Creating an environment for classroom success

In my web applications development class, I have created a goal for my students: to develop sufficient knowledge of web programming and e-commerce concepts to successfully start a career as a web developer.

To achieve expert ability, evidence from many fields suggests that we need at least 10,000 hours of sustained focused practice.  Note the wording is sustained focused practice, not just experience or repetition of a skill.  Instead, it's conscious practicing toward improvement.  Although there are no agreed upon numbers for other levels, I suggest that 100 and 1,000 hours also offer plateaus in ability attainment.  At the 1,000 hours of practice, individuals establish their skills in a specialization to be fully productive in most occupations.  At the 100 hours of practice, individuals establish skills sufficient for entry level work.  By 100 hours, most employees have established the basic vocabulary and conceptual understanding to function within a domain for continued growth.  Without that basis, a new employee would be essentially worthless.  Some businesses require a new employee to have at least a little experience in this field.  Other employers might send new employees to 2-3 week training workshops (which takes approximately 100 hours).  My goal is to accomplish that within my class - 100 hours of deliberate practice.

In my class, we meet for 3 hours every week for 15 weeks for a total of 45 hours.  That means I need at least 55 more hours in out-of-class activities to reach the 100 hour mark.  The classroom activities and homework should integrate to form a complete package driving the development of conceptual understanding and programming skills for web application development.

To make this happen, I plan in class to lecture on e-commerce and web programming skills for 1 1/2 hours per week, provide exercises and lab work for 1 hour per week, and review and discuss class topics an additional 1/2 hour per week.  On their own time, students will every week read a chapter in the book for 1 hour, write two blog posts on class concepts in 1-2 hours, and complete web development assignments in roughly 1-3 hours. 

To help supplement their education, I will record all of my lectures and make them available online for later referral.  I will create short video clips on specific topics that might cause problems or that only a small set of students would be interested in learning.  Furthermore, there are numerous free web resources that will be provided to the students.  I will also maintain a Twitter feed that I will update with interesting links and commentary about current web development and e-commerce issues.

I have a number of other ideas on how to make this experience awesome, but I'm keeping a few of them under wraps for now.  It should be a good semester though and I'm looking forward to it.


  1. That's interesting stuff.

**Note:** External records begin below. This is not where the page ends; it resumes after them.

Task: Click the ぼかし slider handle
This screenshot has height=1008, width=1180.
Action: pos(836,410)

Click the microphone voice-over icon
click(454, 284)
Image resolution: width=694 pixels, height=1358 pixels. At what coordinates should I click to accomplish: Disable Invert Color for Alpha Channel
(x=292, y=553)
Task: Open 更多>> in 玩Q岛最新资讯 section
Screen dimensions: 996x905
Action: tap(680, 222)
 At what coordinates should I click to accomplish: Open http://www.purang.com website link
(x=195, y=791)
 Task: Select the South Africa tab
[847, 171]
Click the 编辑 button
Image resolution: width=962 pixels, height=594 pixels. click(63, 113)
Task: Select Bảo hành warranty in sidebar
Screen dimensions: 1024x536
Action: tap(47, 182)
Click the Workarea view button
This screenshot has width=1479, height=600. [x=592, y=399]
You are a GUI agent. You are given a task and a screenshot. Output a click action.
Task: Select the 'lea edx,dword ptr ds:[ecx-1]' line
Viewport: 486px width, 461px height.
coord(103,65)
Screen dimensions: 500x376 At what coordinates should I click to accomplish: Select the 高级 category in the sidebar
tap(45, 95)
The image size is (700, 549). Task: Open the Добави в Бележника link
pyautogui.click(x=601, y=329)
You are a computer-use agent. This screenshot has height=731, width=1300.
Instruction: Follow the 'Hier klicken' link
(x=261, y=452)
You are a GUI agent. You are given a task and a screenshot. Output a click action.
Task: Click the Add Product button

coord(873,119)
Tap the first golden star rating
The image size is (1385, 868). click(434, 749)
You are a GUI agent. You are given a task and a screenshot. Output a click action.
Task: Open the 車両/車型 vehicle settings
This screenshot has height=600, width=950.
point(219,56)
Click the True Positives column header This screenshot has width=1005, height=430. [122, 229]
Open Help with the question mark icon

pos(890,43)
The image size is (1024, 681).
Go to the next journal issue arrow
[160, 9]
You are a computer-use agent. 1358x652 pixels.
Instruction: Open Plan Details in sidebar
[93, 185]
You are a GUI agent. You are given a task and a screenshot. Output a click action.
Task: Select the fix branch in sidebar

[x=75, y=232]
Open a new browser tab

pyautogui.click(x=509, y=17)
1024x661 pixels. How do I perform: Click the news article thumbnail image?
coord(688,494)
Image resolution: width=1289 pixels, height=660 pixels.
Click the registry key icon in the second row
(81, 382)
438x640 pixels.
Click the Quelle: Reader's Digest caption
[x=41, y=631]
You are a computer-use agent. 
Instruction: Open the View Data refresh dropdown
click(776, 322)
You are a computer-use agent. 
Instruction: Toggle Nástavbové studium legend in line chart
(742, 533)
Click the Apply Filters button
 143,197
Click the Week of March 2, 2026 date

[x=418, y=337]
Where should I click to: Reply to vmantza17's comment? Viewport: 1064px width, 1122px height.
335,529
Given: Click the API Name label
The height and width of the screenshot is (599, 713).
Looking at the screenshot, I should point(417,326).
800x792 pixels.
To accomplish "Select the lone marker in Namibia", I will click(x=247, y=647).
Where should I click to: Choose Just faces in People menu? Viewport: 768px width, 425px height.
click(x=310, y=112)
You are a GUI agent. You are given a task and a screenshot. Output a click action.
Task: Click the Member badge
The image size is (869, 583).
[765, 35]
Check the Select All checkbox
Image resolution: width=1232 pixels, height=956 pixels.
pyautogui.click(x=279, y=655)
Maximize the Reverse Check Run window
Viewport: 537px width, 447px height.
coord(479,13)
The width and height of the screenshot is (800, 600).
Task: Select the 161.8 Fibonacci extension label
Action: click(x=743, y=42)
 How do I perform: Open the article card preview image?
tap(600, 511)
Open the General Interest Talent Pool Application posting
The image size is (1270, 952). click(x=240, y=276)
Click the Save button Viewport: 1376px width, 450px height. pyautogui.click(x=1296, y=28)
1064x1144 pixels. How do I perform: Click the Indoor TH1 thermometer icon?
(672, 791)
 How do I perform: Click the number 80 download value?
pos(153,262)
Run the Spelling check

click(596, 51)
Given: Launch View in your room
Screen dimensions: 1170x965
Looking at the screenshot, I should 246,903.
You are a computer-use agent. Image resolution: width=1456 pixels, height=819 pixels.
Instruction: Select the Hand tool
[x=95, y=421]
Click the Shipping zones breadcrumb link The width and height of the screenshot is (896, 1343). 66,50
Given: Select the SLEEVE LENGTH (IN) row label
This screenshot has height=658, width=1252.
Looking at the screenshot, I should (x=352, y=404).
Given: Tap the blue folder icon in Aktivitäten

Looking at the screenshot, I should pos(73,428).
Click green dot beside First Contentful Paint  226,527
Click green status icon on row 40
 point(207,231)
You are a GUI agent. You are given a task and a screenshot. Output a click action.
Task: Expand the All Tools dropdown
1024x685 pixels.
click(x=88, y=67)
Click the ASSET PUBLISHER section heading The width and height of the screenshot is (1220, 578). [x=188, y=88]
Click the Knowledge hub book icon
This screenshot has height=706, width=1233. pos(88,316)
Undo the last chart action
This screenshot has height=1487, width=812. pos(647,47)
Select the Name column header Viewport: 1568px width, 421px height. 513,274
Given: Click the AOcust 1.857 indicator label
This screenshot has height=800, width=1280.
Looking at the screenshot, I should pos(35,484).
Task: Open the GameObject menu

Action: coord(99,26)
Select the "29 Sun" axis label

Why 100? Was it just arbitrary or logorhythmically based (you like my musical spelling over the correct spelling? :))? Don't forget, though, that some students are going to get practice outside of both classroom AND homework environments. One size may not fit all.

    But I definitely think the 100, 1000, 10000 levels are interesting to explore further. I hope the fact that it's in HBR doesn't cause others to feel it only applies to business type environments. I can relate to it musically as well as academically. Neat stuff.

  2. Yes, the 100 hours is pretty arbitrary, though there could be a research project in there somewhere. Yes, some students get practice outside the class, but from my informal questioning at the beginning of the semester, 90% of them had 0 hours of experience developing web sites.

    Ericson's original research (where the 10000 number came from) was done on chessmasters, world class athletes and musicians. You can do a bit of searching around the Internet to learn more about the 10000 plateau. It's an interesting debate between talent and practice, where while talent may have some role, deliberate practice often makes the biggest impact on future success in any field.

  3. It's a fascinating topic. As a (former) musician I can relate. I admittedly didn't read the whole article, but I wonder how the different ways of "practicing" are accounted for. For instance, as a musician, it is equally important to LISTEN to music as it is to practice. While the time ratio may not be 1:1 it certainly counts somewhere. Could be an analogy to your students -- how can they design the best website without visiting some that are considered well done and analyzing what makes them good. Just brainstorming!